The generation farmer called Australia’s supermarket giants “dirty, rotten, mongrel bastards”, claiming they had “pulled the wool” over the nation.
“There’s so many people out there that want to help there and they can’t because they’re tied to whatever the supermarkets want to do,” he said.
“They put up all these great statements about what they’ve done to help out the farmer but seriously they’ve done nothing.”
In February, Woolworths announced it would be adding an extra 10 cents per litre to benefit struggling farmers who would receive “every cent” of the price increase.
By March, Coles and Aldi eventually joined Woolworths in raising the price of two and three-litre bottles of milk, vowing to pass the extra money onto Australian dairy farmers.

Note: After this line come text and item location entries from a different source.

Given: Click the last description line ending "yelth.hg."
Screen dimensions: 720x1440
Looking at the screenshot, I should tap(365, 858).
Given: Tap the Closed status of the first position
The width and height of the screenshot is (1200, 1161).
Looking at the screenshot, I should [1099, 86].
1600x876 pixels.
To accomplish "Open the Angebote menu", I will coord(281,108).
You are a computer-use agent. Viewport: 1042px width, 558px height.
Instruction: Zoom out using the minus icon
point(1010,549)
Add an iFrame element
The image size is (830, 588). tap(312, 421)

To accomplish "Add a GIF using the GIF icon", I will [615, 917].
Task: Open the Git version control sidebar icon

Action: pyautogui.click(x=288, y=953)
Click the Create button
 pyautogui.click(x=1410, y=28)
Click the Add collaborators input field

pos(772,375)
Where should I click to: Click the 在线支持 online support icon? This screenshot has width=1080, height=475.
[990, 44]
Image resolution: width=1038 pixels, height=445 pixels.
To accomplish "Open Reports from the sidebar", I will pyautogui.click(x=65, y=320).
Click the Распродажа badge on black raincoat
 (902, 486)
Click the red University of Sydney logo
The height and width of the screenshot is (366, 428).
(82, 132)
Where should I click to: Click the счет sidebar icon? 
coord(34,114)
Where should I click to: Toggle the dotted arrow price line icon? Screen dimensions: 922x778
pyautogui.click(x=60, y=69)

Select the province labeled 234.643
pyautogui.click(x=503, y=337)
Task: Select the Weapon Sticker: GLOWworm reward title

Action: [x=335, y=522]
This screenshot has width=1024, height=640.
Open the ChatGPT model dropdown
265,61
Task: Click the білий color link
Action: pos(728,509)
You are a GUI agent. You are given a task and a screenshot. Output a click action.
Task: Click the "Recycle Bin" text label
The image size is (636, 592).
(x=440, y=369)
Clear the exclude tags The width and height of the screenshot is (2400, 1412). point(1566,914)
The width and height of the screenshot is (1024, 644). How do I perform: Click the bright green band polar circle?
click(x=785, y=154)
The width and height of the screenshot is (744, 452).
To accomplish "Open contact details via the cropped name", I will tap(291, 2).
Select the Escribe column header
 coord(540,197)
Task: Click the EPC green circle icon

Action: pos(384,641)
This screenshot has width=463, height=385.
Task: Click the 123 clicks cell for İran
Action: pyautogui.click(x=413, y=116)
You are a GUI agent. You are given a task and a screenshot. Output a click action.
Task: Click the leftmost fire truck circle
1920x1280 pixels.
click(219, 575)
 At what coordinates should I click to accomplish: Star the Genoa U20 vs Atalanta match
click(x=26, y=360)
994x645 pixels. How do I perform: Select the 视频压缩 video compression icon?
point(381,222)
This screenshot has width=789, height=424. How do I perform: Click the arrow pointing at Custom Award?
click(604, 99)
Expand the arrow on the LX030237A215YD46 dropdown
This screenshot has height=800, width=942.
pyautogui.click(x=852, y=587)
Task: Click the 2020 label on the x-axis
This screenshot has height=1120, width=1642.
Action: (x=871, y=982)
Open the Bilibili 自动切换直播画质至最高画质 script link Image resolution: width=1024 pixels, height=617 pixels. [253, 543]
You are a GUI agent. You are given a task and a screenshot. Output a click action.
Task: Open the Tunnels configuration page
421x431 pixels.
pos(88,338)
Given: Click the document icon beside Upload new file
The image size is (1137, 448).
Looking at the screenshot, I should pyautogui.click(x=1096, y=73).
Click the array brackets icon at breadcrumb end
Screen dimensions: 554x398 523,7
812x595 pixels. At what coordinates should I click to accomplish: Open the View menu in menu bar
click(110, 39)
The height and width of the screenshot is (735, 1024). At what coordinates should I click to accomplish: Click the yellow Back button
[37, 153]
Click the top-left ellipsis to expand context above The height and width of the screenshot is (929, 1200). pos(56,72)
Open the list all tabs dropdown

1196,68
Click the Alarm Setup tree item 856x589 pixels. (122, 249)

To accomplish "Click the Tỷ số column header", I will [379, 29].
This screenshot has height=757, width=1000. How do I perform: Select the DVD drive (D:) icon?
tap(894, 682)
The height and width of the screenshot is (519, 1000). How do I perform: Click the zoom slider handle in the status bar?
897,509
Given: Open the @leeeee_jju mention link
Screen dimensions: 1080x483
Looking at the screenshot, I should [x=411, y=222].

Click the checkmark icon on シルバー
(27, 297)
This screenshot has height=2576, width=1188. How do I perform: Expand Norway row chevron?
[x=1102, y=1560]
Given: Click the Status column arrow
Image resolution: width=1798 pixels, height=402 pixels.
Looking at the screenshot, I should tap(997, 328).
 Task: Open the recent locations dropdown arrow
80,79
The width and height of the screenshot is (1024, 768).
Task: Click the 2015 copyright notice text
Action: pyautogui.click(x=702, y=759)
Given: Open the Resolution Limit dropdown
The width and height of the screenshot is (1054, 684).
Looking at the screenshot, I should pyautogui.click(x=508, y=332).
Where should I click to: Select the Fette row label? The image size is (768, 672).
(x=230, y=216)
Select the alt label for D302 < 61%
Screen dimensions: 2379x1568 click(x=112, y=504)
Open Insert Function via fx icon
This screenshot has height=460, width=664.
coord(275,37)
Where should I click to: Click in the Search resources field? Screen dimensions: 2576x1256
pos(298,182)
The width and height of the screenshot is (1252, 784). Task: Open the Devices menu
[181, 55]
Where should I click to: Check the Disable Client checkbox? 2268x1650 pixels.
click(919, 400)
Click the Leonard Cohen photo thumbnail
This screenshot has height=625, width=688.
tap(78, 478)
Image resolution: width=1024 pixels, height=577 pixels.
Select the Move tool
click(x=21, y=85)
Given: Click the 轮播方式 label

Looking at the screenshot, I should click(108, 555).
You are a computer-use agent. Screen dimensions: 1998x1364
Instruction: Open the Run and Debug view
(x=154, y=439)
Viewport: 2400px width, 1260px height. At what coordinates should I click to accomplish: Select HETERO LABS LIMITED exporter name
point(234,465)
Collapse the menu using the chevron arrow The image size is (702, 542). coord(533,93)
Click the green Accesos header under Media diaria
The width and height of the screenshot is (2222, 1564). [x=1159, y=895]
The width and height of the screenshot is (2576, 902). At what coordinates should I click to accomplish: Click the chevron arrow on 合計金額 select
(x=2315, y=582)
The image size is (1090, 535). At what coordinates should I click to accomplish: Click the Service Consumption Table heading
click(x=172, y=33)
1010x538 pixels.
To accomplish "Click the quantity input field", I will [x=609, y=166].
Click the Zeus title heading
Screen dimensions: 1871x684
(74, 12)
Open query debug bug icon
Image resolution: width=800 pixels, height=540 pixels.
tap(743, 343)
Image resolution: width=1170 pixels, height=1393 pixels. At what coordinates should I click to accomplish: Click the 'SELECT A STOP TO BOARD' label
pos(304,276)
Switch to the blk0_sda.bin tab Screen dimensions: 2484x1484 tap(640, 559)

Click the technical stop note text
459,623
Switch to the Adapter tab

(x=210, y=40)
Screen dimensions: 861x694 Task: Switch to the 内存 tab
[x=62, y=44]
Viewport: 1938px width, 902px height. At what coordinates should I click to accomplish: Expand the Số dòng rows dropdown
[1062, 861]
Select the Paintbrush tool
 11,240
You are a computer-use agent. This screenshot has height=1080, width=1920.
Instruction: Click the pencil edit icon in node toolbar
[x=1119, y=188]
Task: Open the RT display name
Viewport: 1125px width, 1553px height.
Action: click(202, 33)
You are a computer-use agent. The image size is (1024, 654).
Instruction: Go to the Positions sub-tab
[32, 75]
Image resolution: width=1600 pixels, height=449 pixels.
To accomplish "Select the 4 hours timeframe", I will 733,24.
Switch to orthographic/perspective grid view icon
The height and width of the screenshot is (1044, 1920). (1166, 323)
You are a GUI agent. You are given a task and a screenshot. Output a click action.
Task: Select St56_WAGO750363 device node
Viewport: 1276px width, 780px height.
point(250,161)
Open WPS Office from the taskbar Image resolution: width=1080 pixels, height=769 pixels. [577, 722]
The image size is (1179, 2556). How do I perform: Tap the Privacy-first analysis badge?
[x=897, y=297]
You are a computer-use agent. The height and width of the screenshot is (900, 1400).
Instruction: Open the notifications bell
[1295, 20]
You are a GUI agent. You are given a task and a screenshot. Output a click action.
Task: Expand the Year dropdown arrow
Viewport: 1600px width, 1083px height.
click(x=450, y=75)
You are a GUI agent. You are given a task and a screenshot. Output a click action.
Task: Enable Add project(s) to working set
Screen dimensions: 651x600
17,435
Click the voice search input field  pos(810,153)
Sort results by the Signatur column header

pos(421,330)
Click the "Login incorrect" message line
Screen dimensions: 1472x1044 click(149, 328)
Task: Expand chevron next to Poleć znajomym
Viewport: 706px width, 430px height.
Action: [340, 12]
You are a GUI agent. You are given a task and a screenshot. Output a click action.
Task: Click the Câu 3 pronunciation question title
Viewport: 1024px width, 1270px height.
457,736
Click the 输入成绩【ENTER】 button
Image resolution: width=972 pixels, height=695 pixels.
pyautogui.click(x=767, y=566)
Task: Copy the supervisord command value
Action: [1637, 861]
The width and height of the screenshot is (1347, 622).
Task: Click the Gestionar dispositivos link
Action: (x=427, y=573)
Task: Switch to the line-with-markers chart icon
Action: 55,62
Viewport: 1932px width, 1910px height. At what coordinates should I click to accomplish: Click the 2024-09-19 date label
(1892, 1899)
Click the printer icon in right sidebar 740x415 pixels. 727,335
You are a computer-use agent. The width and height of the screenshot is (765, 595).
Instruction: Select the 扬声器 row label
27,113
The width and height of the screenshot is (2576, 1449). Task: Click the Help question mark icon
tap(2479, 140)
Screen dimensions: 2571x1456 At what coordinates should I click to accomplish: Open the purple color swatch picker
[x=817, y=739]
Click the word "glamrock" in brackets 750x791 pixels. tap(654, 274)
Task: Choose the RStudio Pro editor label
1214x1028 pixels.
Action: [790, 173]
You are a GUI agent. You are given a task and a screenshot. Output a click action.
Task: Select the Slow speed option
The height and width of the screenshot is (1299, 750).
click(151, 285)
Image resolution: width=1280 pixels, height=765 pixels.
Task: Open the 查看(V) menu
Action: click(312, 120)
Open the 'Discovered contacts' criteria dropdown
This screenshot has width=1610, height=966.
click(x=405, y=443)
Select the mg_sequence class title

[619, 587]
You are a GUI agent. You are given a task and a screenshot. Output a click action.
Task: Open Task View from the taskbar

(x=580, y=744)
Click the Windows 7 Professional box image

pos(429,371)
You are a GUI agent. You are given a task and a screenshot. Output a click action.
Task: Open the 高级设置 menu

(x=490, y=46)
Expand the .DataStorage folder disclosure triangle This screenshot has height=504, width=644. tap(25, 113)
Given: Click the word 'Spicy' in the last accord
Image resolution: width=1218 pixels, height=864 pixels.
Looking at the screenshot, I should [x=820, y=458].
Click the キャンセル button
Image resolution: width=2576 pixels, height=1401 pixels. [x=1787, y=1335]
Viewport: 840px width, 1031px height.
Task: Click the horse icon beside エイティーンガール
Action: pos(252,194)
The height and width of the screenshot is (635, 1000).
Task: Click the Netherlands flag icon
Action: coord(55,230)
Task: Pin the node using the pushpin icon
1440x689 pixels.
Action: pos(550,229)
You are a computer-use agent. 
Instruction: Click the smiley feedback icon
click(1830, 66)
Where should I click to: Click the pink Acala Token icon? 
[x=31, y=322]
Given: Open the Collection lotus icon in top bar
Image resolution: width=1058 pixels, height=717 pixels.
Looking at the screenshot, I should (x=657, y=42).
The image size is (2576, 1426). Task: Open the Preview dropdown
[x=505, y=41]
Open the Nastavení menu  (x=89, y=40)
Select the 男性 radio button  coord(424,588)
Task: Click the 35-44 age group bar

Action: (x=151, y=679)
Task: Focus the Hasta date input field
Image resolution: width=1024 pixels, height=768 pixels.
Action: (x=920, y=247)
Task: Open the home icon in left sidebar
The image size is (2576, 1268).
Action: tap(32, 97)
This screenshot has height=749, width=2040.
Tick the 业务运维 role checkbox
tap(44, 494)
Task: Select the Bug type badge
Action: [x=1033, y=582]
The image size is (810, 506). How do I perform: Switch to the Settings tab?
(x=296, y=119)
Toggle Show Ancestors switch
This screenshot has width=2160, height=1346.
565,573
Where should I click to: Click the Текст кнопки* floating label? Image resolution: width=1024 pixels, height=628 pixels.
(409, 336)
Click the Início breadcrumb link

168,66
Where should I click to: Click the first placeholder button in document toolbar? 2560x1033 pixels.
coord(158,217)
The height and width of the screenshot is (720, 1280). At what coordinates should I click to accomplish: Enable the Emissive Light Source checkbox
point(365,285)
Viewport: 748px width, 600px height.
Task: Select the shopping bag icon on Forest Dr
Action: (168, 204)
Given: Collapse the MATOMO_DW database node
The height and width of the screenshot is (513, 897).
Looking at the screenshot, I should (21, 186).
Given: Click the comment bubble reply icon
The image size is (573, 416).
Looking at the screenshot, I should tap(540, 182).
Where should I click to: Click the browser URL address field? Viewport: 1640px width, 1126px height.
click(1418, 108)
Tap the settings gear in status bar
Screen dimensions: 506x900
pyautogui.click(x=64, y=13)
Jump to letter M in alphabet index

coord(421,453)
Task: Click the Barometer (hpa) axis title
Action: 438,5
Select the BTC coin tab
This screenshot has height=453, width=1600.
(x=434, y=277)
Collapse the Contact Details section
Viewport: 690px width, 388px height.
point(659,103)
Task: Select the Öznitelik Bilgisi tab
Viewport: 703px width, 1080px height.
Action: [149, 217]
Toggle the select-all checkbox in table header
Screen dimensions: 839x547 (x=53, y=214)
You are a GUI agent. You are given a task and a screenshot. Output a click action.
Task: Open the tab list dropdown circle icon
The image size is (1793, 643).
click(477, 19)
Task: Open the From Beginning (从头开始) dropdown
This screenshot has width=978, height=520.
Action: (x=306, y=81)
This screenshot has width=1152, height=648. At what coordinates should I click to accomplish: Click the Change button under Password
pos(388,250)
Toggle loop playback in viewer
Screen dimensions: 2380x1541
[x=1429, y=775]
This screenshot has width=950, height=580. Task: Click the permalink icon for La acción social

It brought an end to the eight-year milk price war between the major supermarkets and is expected to help farmers struggling with the drought.
In August, Coles, Woolworths and Aldi again increased the price of their homebrand milk from $1.10 to $1.20 — but the extra 10 cents was not for the farmers.
All three supermarkets said the price rise was necessary due to the recent increase in farmgate milk prices between milk suppliers and dairy farmers.
“Since February we have seen farmgate prices increase significantly and they’re forecast to continue rising throughout the year,” Woolworths said.
“As a result of these farmgate price movements, we have been paying our suppliers even more for milk and other dairy products across the category over recent months.
“Due to these ongoing whole-of-market cost pressures, we have reviewed and adjusted the price of Woolworths milk.”
Despite the explanation from the supermarkets, Mr Priebbenow said it isn’t enough.
“You dirty, rotten, mongrel bastards! We need that 10 cents. We need that for us,” he said.
“There’s so many people going out of dairying, there’s so many people that have sent heir cows to be turned into mince like mine did last week.
“Now, I don’t know what’s going to happen. The world, it’s just gone mad.”